I was happy to find that had won the Best of the Web award for premium sites from min magazine. The revamp of the Wards properties a few years ago nearly killed some of the most talented people on my team at Primedia Business. It's good to know the work paid off. (Disclaimer: I still hate the look of the public version of WardsAuto with its strange spacing, unnecessary time coding and bland colors -- all the result of the in-house content management system I've complained about before.)
And I'm thrilled that WardsAuto beat out Regular readers of this blog know I can't stand that property.
One of the winners of min's Editorial Excellence award is VNU's Please take a look at the writing on this site. It's clean, crisp, news-oriented and free of cliches. It's simply lovely.
For the full list of min's winners, click here.
And while you're at it, bookmark this B2B site from one of min's creators.

Wednesday, February 02, 2005

Pass the tissue

Paperloop has sold Tissue World magazine and three related tradeshows to United Business Media. Tissue World, which covers the toilet-tissue manufacturing industry, will become part of UBM's CMP Asia division, a move that highlights UBM's belief that there's growth to be found in B2B industries in Asia. One of the shows that UBM bought is an annual event held in China.
Paperloop will retain the Pulp&Paper family of publications.

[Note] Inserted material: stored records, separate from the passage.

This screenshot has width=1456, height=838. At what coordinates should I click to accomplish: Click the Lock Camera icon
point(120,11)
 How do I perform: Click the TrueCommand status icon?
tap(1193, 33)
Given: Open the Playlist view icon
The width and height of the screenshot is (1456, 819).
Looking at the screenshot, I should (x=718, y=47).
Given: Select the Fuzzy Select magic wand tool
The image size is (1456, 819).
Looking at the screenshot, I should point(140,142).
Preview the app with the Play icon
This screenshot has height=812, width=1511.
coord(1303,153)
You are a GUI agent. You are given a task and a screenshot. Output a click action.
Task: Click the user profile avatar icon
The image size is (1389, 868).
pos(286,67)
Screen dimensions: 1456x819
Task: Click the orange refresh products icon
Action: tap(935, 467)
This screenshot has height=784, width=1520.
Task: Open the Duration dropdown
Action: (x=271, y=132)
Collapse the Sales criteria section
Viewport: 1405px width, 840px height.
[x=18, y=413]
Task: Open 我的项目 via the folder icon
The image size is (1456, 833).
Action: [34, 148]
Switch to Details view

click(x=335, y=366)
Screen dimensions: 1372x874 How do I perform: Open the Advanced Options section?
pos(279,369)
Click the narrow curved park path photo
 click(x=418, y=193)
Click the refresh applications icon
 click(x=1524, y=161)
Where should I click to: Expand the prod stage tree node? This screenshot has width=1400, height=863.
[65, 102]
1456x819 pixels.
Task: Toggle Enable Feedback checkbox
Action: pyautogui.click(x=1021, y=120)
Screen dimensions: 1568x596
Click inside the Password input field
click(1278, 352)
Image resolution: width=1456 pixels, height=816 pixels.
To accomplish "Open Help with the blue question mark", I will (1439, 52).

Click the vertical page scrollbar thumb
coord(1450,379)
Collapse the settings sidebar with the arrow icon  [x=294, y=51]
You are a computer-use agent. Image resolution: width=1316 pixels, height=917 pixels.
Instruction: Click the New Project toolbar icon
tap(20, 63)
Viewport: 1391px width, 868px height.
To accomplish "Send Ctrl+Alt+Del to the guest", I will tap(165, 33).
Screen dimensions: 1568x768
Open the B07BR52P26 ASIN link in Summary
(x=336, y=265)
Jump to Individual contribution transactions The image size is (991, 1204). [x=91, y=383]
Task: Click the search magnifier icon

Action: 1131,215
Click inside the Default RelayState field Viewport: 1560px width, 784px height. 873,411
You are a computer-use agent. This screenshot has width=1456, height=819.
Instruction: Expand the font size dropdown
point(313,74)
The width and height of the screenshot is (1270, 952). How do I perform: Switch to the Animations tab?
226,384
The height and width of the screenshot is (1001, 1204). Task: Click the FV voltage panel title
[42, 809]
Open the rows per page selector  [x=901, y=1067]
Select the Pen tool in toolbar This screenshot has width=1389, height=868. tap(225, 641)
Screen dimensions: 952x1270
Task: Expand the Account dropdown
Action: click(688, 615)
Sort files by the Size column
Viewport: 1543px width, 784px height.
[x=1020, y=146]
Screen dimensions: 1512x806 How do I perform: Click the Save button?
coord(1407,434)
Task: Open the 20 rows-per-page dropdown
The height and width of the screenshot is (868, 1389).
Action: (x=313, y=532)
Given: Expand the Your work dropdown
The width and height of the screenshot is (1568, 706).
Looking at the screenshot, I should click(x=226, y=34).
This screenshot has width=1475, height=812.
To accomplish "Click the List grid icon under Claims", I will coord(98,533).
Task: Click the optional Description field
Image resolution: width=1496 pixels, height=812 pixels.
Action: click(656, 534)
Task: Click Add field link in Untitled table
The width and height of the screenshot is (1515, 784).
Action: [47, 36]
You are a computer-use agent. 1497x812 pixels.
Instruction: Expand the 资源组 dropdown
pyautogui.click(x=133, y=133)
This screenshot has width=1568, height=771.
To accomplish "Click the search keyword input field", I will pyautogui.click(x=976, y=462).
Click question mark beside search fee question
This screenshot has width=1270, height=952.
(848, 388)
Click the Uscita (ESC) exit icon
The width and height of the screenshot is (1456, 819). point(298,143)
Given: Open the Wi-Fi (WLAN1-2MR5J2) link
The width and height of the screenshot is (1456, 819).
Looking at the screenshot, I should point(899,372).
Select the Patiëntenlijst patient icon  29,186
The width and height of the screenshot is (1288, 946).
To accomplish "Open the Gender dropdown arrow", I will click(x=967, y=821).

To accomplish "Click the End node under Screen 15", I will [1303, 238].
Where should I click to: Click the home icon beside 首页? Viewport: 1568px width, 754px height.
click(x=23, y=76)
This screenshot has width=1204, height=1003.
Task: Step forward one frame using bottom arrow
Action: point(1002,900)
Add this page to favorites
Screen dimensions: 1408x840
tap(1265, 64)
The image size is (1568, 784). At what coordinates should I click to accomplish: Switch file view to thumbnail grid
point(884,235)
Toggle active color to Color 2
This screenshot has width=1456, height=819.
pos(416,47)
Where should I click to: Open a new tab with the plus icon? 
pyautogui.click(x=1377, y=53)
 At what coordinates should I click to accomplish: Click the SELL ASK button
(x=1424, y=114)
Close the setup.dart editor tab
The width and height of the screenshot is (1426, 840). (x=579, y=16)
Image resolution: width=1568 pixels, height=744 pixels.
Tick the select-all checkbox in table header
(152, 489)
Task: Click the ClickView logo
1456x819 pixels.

Tuesday, February 01, 2005

Deals and errors

Folio: has a special feature this month on the top magazine deals of 2004, including the sale of Thomson Media, parent of the Bond Buyer and American Banker; a purchase by a group of displaced Primedia Business executives; and the sale of Hart Publications.
Check out the series. There's a lot to be learned there.
There's also something to be learned from seeing the absolute mess of errors that these articles contain. Take a look. Note the run-on words throughout. The very first sentence of the piece about Hart contains such errors as "fundmanaged," "investmentteam" and "variouslyreported."
That's a result of the shovelware that Primedia uses to move magazine copy on to the Web site. Back when I was a vice president at Primedia, I had many an argument with other executives about the absolute uselessness of our in-house software system. I also had a slew of disappointing conversations with editorial staff who didn't think they should have to clean up the copy once it arrived on the Web page.
Here's some advice. Never use shovelware. And always take responsibility for the final product.
Let's hope that Folio's new owners get this problem solved.